(Records for processing Opens)

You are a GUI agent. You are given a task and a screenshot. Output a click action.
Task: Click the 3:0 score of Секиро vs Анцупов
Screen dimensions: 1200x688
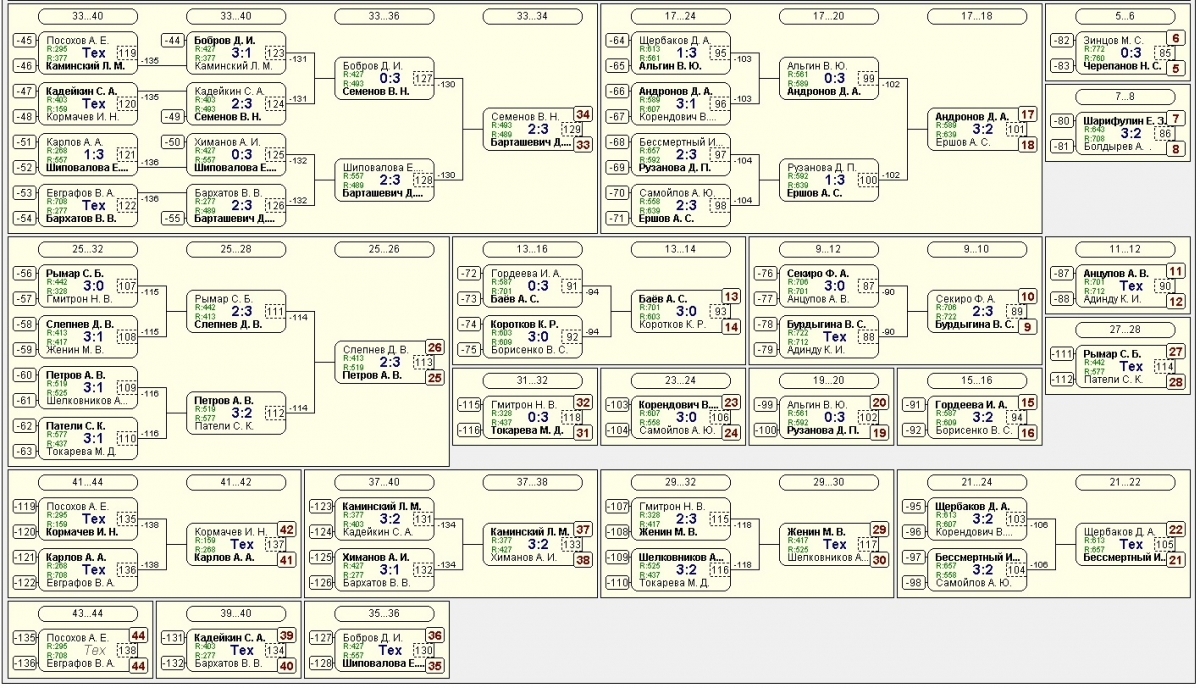[834, 285]
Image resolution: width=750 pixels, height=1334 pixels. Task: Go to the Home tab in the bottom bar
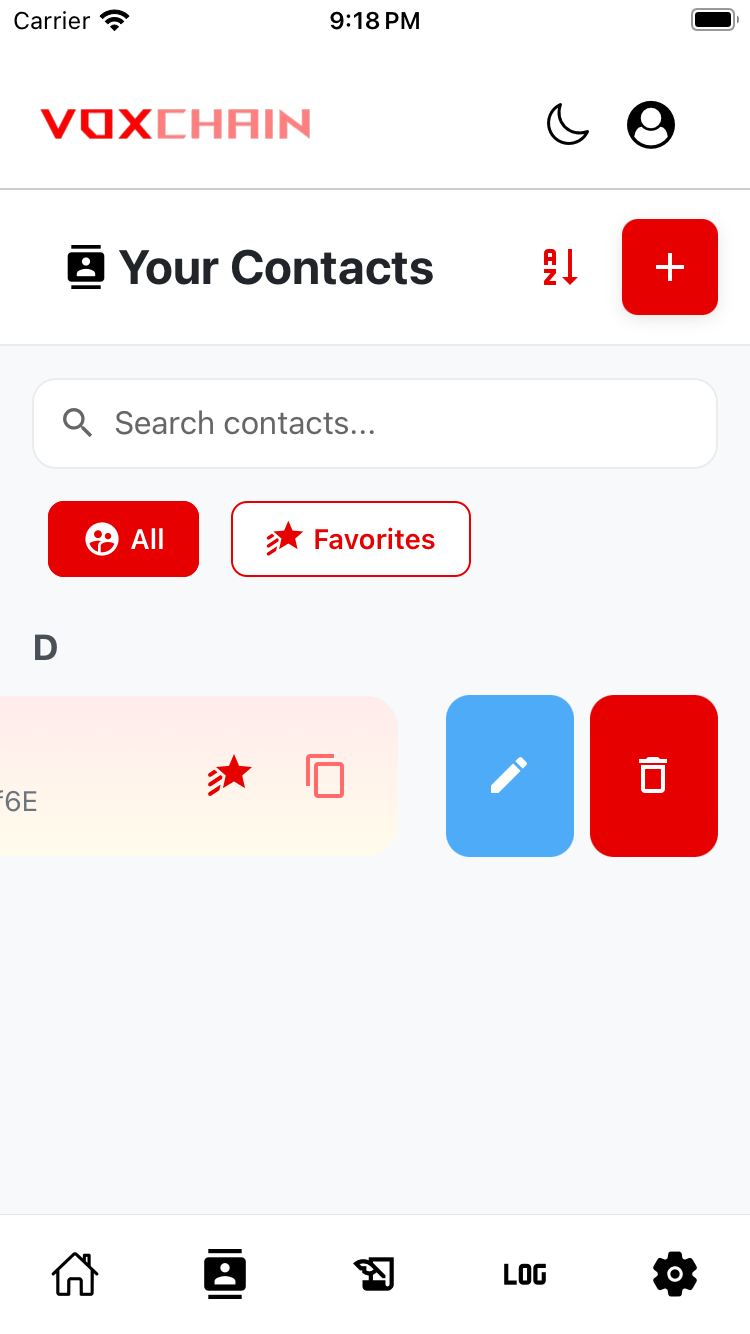pyautogui.click(x=75, y=1274)
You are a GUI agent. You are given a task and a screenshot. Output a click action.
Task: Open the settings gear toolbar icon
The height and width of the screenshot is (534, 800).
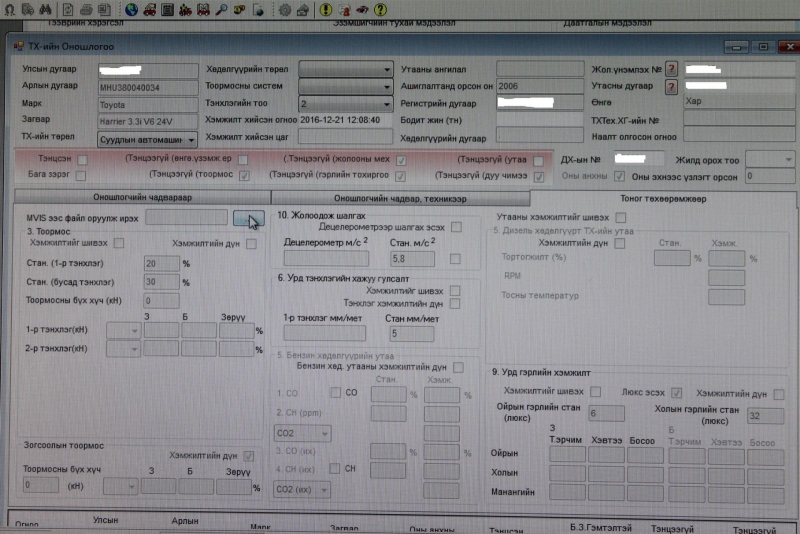[x=285, y=9]
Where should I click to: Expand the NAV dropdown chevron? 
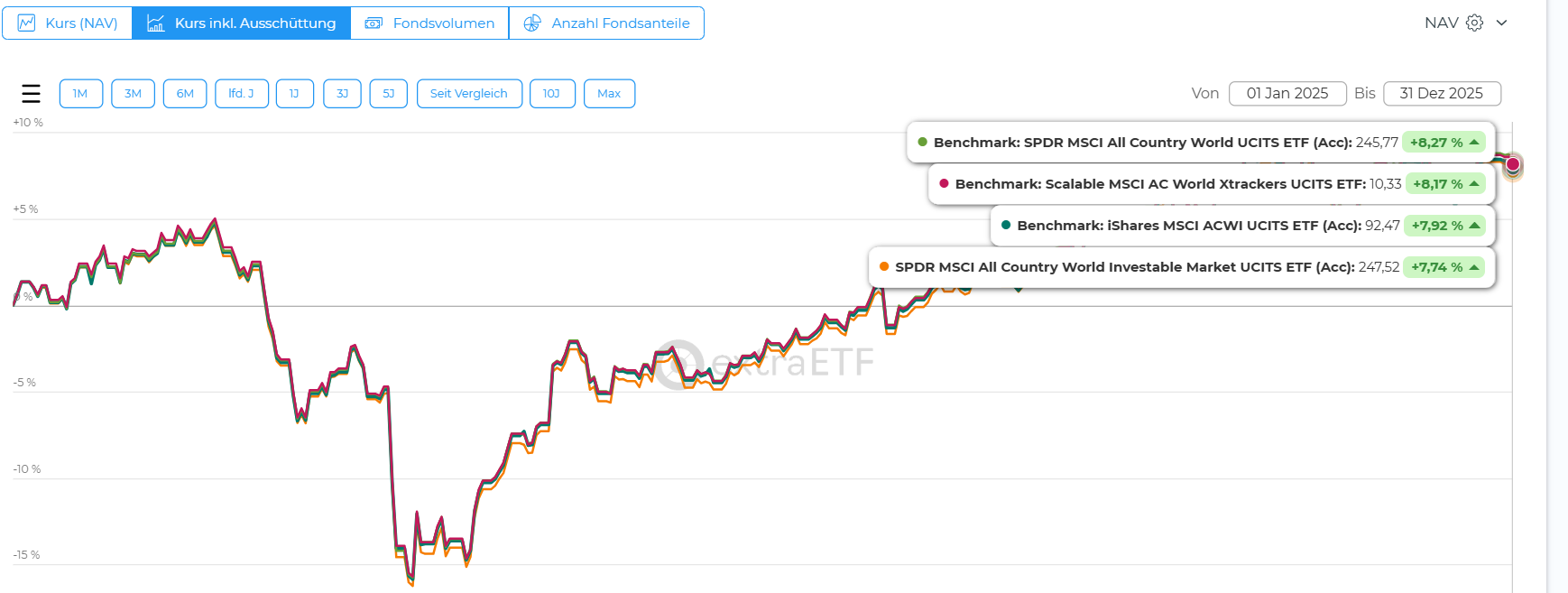tap(1501, 23)
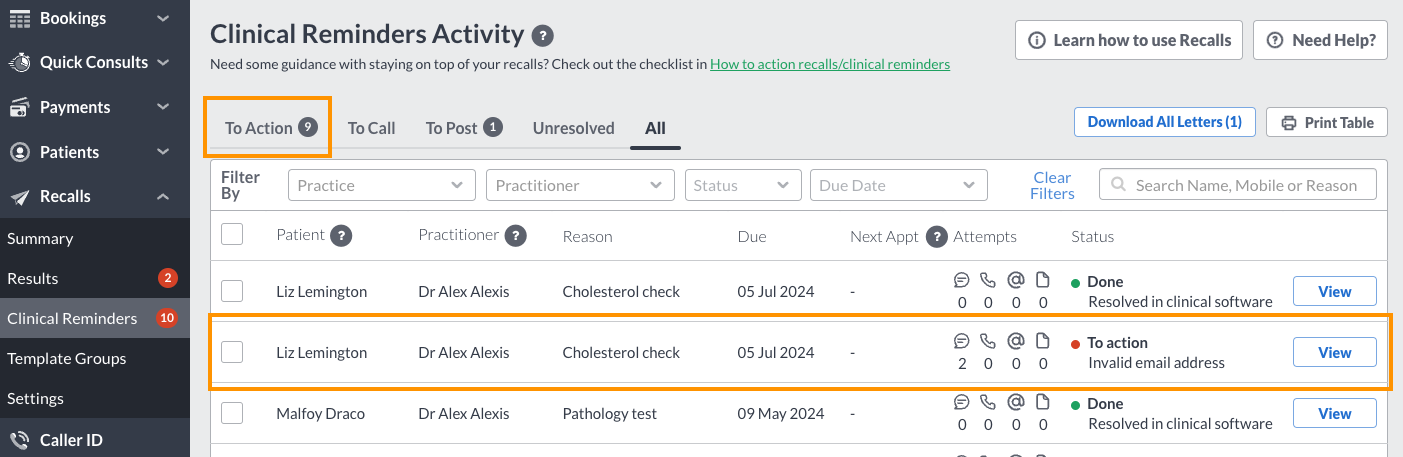Open the Practice filter dropdown
The image size is (1403, 457).
coord(382,185)
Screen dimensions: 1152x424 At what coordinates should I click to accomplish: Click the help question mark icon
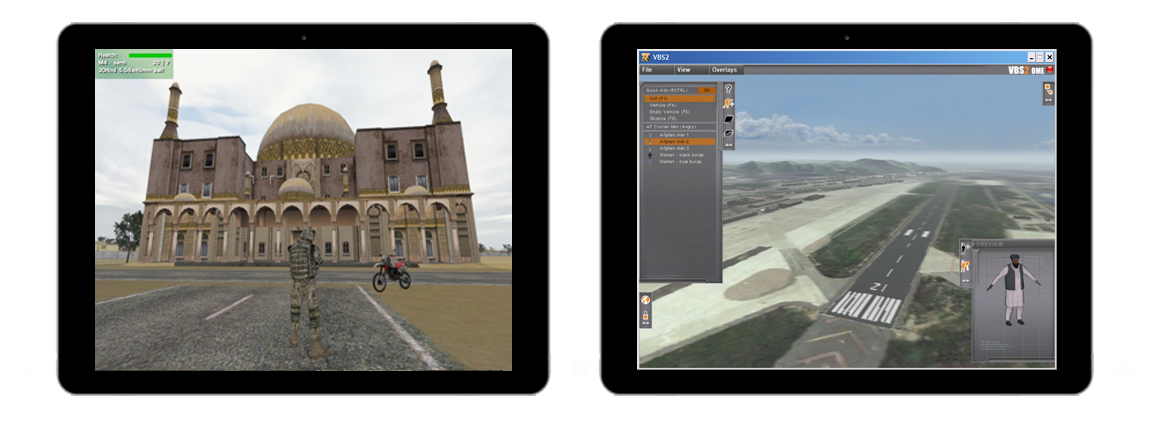click(729, 89)
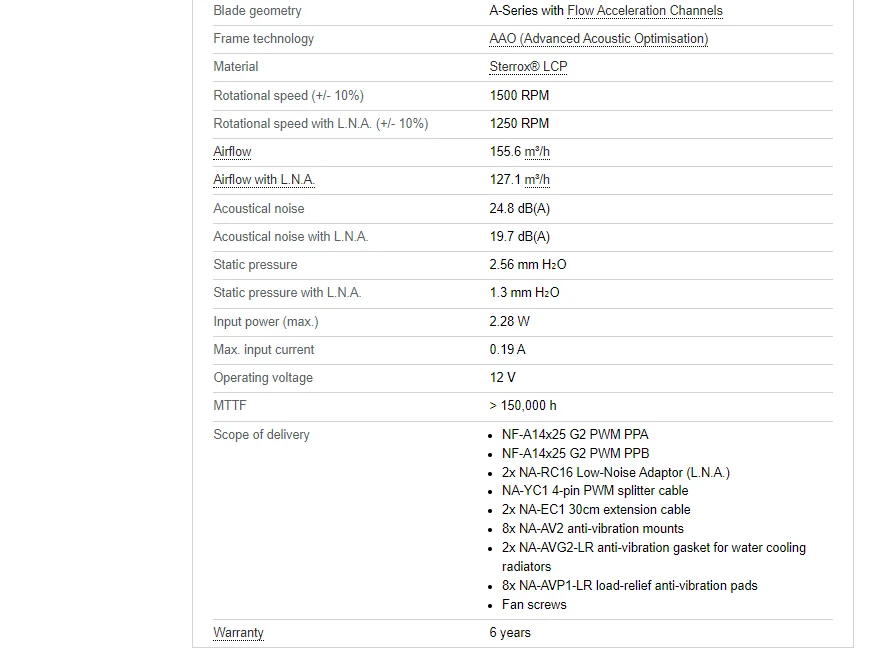Click the underlined Airflow with L.N.A. label

[x=264, y=180]
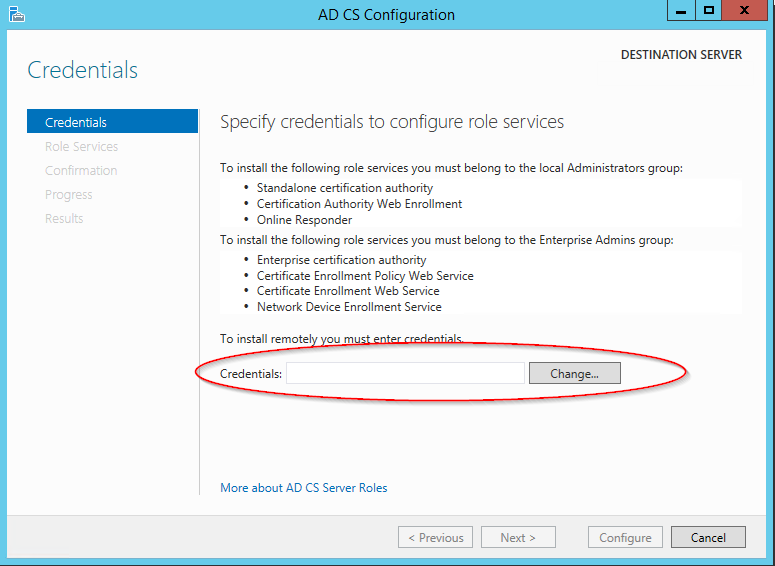Open the Confirmation step in the sidebar
This screenshot has width=775, height=566.
coord(81,171)
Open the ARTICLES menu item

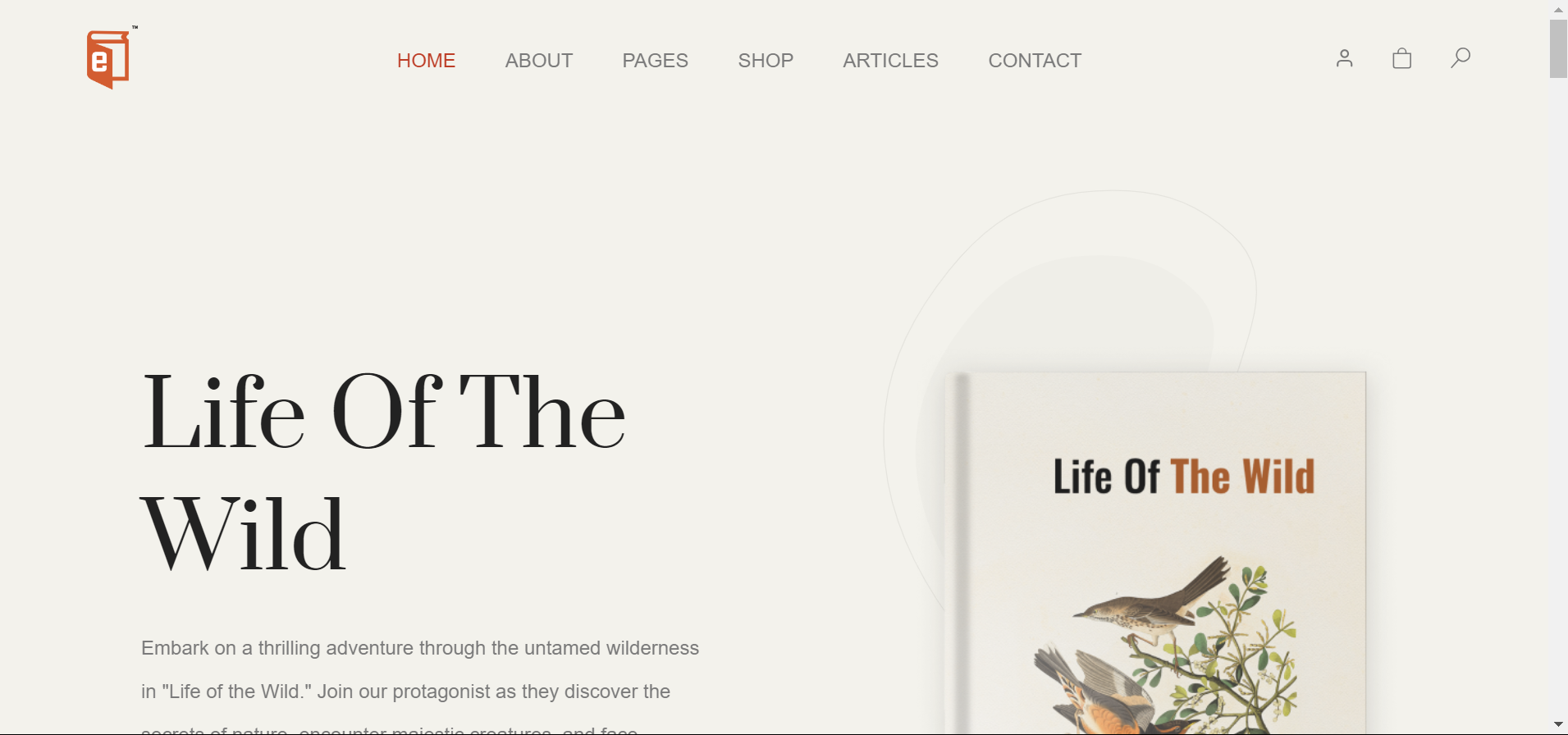[x=890, y=61]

(Records for processing Closes)

* Problem details:
In the records above, find the line that contains "The height and" and retype it and all lines after it exactly, leaving out any pictures.

* Exercise answer:
The height and width of the screenshot is (534, 800).
[x=285, y=9]
Where should I click to: Expand the NAV dropdown chevron? 
tap(1501, 23)
Open the Practice filter dropdown
The image size is (1403, 457).
coord(382,185)
Screen dimensions: 1152x424 At what coordinates should I click to accomplish: Click the help question mark icon
click(729, 89)
Click the underlined Airflow with L.N.A. label

[x=264, y=180]
Open the Confirmation step in the sidebar
This screenshot has width=775, height=566.
coord(81,171)
Open the ARTICLES menu item

[x=890, y=61]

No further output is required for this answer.